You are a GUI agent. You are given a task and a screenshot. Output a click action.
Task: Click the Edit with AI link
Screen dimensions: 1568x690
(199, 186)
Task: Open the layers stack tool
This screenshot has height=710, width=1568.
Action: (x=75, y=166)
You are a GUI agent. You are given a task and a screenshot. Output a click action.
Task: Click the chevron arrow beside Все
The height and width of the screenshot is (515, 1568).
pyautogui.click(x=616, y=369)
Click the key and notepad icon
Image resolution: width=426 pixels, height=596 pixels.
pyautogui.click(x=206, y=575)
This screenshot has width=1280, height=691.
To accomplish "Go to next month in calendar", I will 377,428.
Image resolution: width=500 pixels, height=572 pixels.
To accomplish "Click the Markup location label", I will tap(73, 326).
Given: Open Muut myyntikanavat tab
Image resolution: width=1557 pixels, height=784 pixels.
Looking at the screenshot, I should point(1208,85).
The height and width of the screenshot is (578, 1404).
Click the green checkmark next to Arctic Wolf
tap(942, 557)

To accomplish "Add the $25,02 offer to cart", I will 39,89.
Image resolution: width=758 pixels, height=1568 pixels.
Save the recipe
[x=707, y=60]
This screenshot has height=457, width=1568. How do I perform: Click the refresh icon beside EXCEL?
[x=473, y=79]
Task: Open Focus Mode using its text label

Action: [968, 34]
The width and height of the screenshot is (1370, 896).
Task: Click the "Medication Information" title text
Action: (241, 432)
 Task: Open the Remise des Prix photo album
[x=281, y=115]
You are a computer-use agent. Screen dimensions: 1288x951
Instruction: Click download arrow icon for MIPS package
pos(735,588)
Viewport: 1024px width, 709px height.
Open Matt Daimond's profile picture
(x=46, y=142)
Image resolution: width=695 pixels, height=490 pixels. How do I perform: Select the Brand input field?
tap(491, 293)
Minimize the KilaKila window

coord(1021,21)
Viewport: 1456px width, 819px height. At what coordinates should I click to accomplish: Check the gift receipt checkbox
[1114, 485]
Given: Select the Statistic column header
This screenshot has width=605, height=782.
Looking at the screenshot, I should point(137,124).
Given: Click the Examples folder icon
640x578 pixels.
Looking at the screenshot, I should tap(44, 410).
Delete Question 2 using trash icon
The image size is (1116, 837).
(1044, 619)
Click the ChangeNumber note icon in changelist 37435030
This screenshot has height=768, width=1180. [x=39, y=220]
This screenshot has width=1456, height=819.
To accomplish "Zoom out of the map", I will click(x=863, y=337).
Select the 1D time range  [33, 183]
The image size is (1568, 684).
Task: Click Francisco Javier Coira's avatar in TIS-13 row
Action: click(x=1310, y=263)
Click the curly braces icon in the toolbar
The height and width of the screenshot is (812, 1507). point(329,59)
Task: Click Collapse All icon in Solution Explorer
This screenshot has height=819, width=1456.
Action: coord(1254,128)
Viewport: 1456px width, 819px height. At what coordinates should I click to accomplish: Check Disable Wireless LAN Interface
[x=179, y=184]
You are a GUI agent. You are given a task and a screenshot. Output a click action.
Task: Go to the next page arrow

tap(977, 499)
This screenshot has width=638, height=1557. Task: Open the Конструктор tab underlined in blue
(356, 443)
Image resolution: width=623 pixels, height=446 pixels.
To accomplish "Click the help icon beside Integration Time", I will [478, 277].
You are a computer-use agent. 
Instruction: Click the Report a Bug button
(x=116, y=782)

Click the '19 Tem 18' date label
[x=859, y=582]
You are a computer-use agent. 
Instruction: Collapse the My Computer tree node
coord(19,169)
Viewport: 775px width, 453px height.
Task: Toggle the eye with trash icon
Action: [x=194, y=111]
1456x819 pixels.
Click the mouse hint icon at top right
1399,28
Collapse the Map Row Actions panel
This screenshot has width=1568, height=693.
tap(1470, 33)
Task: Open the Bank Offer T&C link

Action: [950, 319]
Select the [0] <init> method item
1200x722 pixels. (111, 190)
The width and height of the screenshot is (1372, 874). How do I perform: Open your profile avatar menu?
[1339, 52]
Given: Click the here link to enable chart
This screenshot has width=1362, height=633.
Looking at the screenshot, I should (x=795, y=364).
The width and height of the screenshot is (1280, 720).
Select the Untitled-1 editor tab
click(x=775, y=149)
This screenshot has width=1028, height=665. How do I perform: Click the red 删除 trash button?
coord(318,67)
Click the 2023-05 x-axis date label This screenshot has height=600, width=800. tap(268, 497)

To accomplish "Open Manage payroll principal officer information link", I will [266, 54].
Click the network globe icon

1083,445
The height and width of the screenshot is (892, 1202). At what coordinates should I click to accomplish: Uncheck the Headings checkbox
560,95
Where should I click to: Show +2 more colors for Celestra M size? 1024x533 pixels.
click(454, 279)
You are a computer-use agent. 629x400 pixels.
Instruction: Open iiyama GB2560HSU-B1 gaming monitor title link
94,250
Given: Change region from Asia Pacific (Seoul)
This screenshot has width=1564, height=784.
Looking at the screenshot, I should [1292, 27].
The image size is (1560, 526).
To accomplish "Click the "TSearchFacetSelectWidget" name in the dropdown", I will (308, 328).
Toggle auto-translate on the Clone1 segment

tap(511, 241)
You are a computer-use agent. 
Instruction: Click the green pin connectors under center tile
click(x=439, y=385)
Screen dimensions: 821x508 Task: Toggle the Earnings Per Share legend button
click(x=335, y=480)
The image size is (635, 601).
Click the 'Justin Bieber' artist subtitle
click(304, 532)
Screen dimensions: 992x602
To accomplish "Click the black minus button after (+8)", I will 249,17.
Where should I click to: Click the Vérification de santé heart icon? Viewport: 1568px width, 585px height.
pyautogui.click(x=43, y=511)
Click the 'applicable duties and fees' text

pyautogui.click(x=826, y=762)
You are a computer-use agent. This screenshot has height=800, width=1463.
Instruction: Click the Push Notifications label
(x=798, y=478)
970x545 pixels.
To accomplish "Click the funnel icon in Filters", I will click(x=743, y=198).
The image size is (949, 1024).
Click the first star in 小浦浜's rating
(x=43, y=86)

=-=-=-=-=

Copy the lines word for word, starting at the line that contains "Where should I click to: Show" and ending at the last line.

◆ **WRITTEN RESPONSE**:
Where should I click to: Show +2 more colors for Celestra M size? 1024x533 pixels.
click(454, 279)
You are a computer-use agent. 629x400 pixels.
Instruction: Open iiyama GB2560HSU-B1 gaming monitor title link
94,250
Given: Change region from Asia Pacific (Seoul)
This screenshot has width=1564, height=784.
Looking at the screenshot, I should [1292, 27].
The image size is (1560, 526).
To accomplish "Click the "TSearchFacetSelectWidget" name in the dropdown", I will (308, 328).
Toggle auto-translate on the Clone1 segment

tap(511, 241)
You are a computer-use agent. 
Instruction: Click the green pin connectors under center tile
click(x=439, y=385)
Screen dimensions: 821x508 Task: Toggle the Earnings Per Share legend button
click(x=335, y=480)
The image size is (635, 601).
Click the 'Justin Bieber' artist subtitle
click(304, 532)
Screen dimensions: 992x602
To accomplish "Click the black minus button after (+8)", I will 249,17.
Where should I click to: Click the Vérification de santé heart icon? Viewport: 1568px width, 585px height.
pyautogui.click(x=43, y=511)
Click the 'applicable duties and fees' text

pyautogui.click(x=826, y=762)
You are a computer-use agent. This screenshot has height=800, width=1463.
Instruction: Click the Push Notifications label
(x=798, y=478)
970x545 pixels.
To accomplish "Click the funnel icon in Filters", I will click(x=743, y=198).
The image size is (949, 1024).
Click the first star in 小浦浜's rating
(x=43, y=86)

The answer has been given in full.